The Hawaii football team earned immediate respect at the beginning of last season by going toe-to-toe with USC in its season opener and ultimately scoring 36 points in an entertaining loss to the Trojans.
The Warriors open this season on Saturday at home against Colorado but coach Greg McMackin issued a note of caution Monday on the Western Athletic Conference coaches teleconference when he said his team is young offensively with only two starters returning, and it might take some time for the Warriors to reach the same level of efficiency and productivity as last year.
The entire offensive line is new and how that unit performs will be a key factor in the development of the entire offense.
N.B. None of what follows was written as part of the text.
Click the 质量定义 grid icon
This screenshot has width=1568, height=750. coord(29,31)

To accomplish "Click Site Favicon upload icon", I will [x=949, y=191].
That group's play will also have a huge impact on the kind of season returning starting quarterback Bryant Moniz produces.
Moniz is considered a dark horse for the Heisman Trophy by some and a definite WAC Player of the Year candidate by most.
"I think he had a better supporting cast last year, more experienced," McMackin said. " ... I expect us to start a little slow but as the season goes on I believe we're going to really pick it up. I believe we can be as good as we were last year."
Moniz led the nation in total offense in 2010 at 367.29 yards per game. The Warriors throw the ball 60 times a game, which will be a big test for a CU secondary breaking in new starters at cornerback. But Moniz won't have his two favorite targets from a year ago to go to.
Wide receivers Greg Salas and Kealoha Pilares combined for more than 200 receptions and nearly 3,000 yards receiving last fall. Salas was the second leading receiver in the nation and Pilares was 11th.
The passing game in any offense is largely dependent on timing, a fact CU coaches are well aware of. How quickly this Hawaii offense can master the timing it needs and how effective the CU defense is at disrupting that timing will go far in determining the winner on Saturday.